Over the last decade, a number of open source tools have emerged, revolutionizing the fields of data collection, analysis and inference. Among those, the Python language appears to be getting the most attention.
In this piece, which opens my new series about Python and Real Estate Data, I will illustrate how one can gather substantial amount of data at virtually no cost.
To be sure, the initial steps of data collection and data cleansing are means rather than ends, in my view. Yet they are necessary evils that require both ingenuity and rigor. They can make or break your analysis.
Computer science is no more about computers than astronomy is about telescopes – Edsger Dijkstra
Python as a scraping platform
If your ultimate goal is to gather fresh information at the house or building level, there are very few freely downloadable data sets out there. Very likely, you will resort to scraping web data.
Web scraping or web harvesting is the automated extraction of web data – in particular web pages – using dedicated programs and scripts. For this task, Python offers many options.

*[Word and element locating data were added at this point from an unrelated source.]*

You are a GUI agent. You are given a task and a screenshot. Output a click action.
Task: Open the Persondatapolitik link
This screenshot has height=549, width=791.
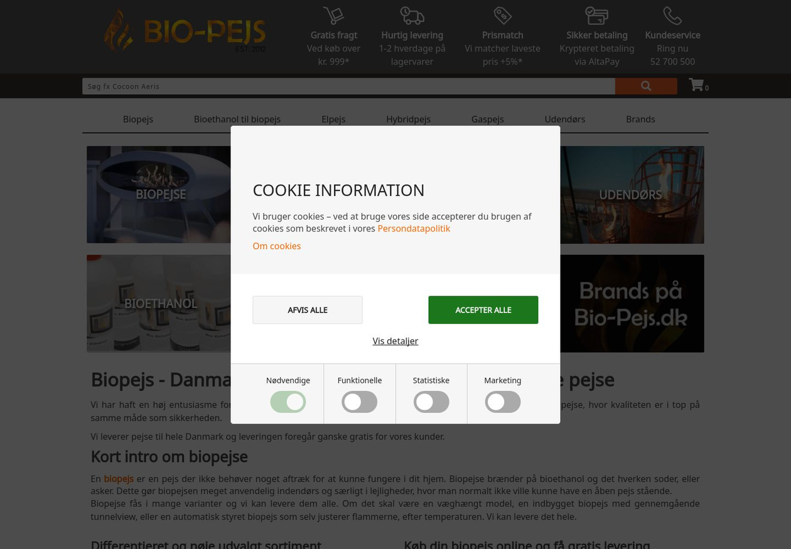[414, 228]
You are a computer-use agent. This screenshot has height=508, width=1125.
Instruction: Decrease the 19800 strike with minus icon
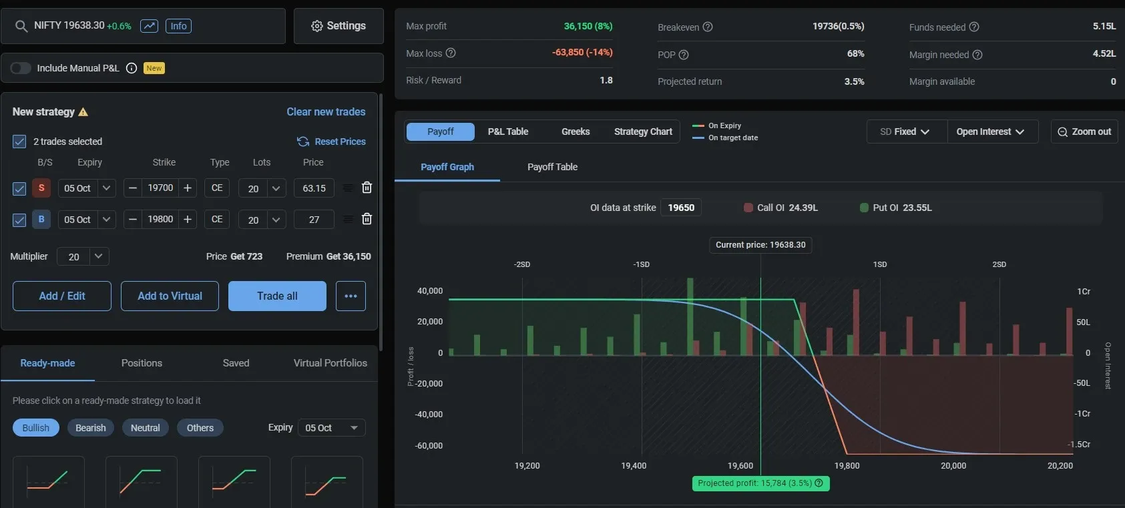[x=133, y=220]
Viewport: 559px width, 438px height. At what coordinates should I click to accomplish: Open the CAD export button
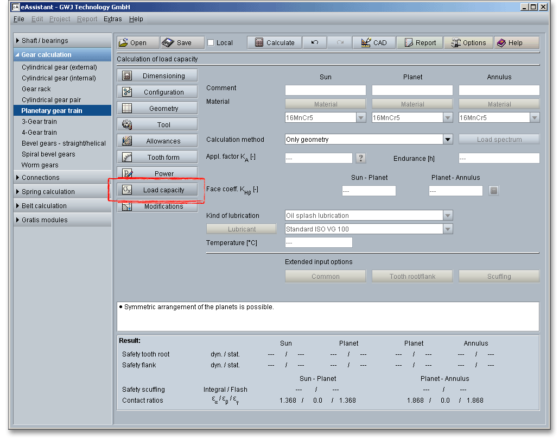point(373,43)
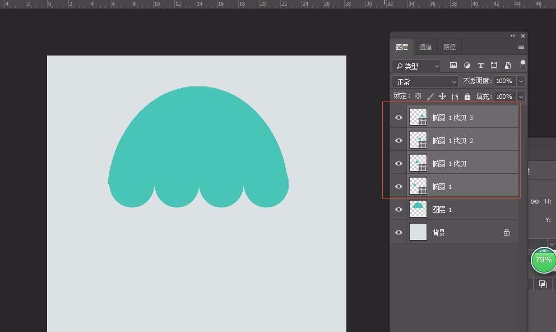Screen dimensions: 556x332
Task: Switch to the 通道 tab
Action: pos(425,47)
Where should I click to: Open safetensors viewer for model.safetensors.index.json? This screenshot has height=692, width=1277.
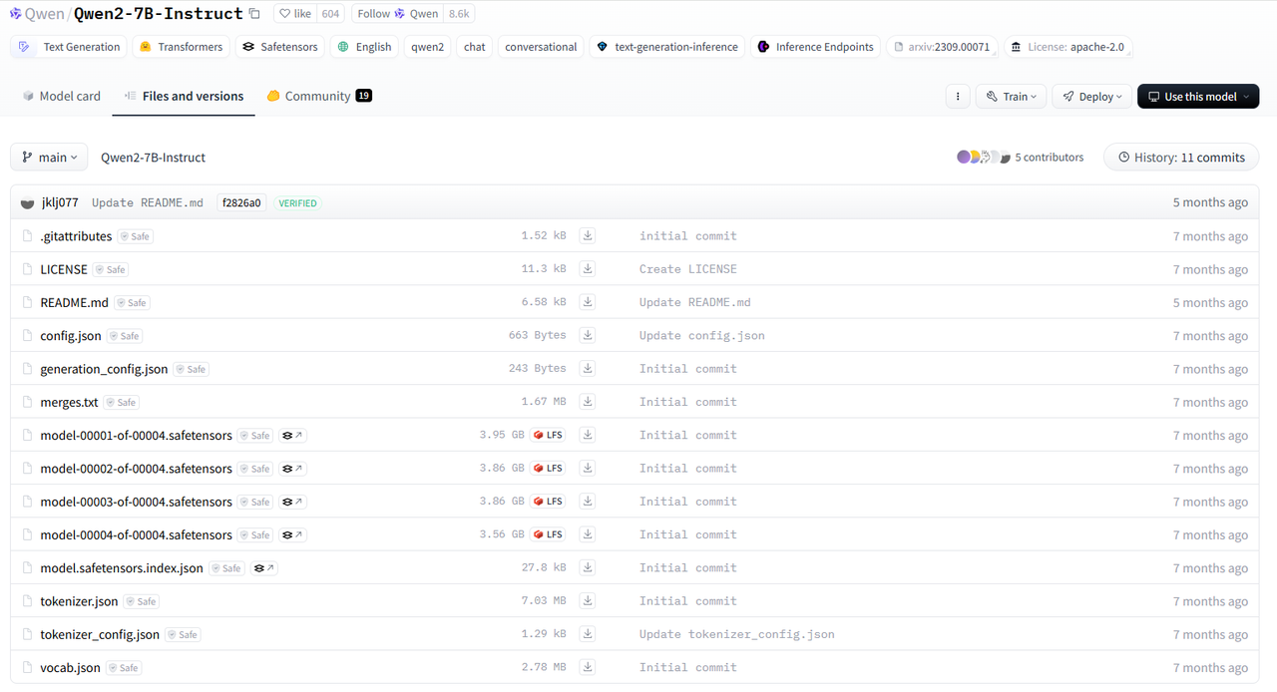(x=263, y=568)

Because this programming language was largely born out of the scripting world, developers can rely on a number of lower level built-in modules designed to issue and receive http transactions (the main protocol to exchange information over networks) and then parse or draft the html page content.

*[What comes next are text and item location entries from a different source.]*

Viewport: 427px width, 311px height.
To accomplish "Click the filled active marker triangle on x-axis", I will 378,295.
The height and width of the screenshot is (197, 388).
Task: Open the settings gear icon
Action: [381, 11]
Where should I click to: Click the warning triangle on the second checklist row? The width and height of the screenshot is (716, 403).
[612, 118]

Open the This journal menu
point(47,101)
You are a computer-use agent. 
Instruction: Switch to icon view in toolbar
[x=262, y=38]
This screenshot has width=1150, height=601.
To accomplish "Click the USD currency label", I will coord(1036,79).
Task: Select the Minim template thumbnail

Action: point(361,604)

For instance, in Python 3.x, one can use the urllib module to download the html content of a page that is located at a specific internet address…
>>> import urllib.request
>>> with urllib.request.urlopen('https://en.wikipedia.org/wiki/Web_scraping') as f:
… and in a second step parse the HTML content to isolate and store the text structures of interest (for instance using the html module).
While, in theory, we could be satisfied with those rather rustic tools, practitioners quickly transition to more advanced solutions that can handle all those items, and more, in one fell swoop. Indeed, one piece that can turn out to be especially difficult to implement with basic tools, is the flow of events that typically occur during a generic browsing session such as mouse clicks and scroll downs…
Iridium? what about Selenium?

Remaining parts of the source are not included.